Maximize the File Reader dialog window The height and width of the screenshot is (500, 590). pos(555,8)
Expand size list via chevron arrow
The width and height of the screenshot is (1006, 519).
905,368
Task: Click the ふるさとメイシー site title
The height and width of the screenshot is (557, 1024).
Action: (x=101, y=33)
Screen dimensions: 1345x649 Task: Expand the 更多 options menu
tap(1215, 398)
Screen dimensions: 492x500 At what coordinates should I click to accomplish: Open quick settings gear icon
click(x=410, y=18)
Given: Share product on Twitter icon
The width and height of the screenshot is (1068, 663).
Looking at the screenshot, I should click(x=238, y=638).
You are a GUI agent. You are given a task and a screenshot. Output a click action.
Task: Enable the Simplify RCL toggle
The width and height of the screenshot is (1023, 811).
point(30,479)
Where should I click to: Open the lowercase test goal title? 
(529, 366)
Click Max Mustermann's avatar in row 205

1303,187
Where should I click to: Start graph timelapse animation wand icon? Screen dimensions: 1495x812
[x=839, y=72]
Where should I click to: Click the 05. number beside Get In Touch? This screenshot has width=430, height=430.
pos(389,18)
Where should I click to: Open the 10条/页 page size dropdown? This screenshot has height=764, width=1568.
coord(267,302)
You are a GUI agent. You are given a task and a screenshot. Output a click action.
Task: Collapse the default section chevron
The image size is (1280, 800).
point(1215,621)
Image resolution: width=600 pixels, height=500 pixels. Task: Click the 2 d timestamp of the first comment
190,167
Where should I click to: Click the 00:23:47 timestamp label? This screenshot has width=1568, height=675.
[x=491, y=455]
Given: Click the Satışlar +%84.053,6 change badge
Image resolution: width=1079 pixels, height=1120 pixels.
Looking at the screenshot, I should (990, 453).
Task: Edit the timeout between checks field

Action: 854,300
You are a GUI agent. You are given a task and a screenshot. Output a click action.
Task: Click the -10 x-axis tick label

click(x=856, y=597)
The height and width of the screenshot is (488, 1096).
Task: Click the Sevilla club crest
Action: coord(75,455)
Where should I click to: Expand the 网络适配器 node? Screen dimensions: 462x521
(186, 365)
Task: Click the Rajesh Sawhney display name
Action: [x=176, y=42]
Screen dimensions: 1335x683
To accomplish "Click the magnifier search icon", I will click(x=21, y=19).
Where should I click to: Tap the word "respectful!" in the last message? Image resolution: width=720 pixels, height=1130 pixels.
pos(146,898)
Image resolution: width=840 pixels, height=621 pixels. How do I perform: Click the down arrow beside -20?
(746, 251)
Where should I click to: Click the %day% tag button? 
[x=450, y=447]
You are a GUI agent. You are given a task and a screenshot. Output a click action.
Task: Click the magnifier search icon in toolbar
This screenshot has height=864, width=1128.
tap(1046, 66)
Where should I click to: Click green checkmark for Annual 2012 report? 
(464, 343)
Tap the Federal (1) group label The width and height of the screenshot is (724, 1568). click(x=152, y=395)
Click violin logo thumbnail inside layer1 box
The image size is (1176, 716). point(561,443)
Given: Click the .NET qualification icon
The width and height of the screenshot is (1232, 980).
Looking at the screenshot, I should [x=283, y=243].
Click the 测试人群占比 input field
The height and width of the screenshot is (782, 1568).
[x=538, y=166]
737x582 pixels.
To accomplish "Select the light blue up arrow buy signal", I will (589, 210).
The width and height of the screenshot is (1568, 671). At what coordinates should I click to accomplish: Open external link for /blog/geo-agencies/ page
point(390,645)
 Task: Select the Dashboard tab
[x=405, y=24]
################
**Problem statement**:
This exercise needs every line of the listing that contains the word "magnifier".

**Response box**:
To accomplish "Click the magnifier search icon", I will click(x=21, y=19).
Task: Click the magnifier search icon in toolbar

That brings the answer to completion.